*The problem:*
Leaving out every line before the one with "You are a computer-use agent. This", write out the rest of the records below exactly.

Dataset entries
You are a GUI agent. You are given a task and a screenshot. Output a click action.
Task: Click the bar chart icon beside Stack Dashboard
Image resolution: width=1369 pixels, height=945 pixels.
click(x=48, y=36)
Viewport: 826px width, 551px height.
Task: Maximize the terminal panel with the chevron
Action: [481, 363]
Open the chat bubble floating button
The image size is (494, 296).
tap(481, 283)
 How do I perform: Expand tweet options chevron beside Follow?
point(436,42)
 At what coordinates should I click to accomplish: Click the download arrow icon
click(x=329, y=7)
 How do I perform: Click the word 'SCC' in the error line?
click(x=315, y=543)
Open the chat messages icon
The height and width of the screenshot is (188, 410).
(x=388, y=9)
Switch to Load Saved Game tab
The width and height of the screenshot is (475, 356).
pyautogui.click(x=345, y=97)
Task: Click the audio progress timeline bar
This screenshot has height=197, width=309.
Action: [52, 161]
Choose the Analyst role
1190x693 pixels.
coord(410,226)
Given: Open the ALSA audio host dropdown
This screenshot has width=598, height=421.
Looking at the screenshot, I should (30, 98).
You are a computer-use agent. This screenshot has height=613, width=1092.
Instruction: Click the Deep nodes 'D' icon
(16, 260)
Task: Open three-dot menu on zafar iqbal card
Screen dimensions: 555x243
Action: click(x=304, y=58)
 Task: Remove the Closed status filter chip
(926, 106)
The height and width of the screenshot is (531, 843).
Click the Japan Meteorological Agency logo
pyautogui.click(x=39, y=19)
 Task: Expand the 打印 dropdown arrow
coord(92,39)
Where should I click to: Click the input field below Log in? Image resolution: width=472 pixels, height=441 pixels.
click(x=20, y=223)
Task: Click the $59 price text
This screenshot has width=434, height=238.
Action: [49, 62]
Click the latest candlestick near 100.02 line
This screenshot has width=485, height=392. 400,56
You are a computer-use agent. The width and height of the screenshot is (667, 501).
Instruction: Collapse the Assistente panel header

*Task response:*
You are a computer-use agent. This screenshot has height=613, width=1092.
Instruction: Click the Deep nodes 'D' icon
(16, 260)
Task: Open three-dot menu on zafar iqbal card
Screen dimensions: 555x243
Action: click(x=304, y=58)
 Task: Remove the Closed status filter chip
(926, 106)
The height and width of the screenshot is (531, 843).
Click the Japan Meteorological Agency logo
pyautogui.click(x=39, y=19)
 Task: Expand the 打印 dropdown arrow
coord(92,39)
Where should I click to: Click the input field below Log in? Image resolution: width=472 pixels, height=441 pixels.
click(x=20, y=223)
Task: Click the $59 price text
This screenshot has width=434, height=238.
Action: [49, 62]
Click the latest candlestick near 100.02 line
This screenshot has width=485, height=392. 400,56
You are a computer-use agent. The width and height of the screenshot is (667, 501).
Instruction: Collapse the Assistente panel header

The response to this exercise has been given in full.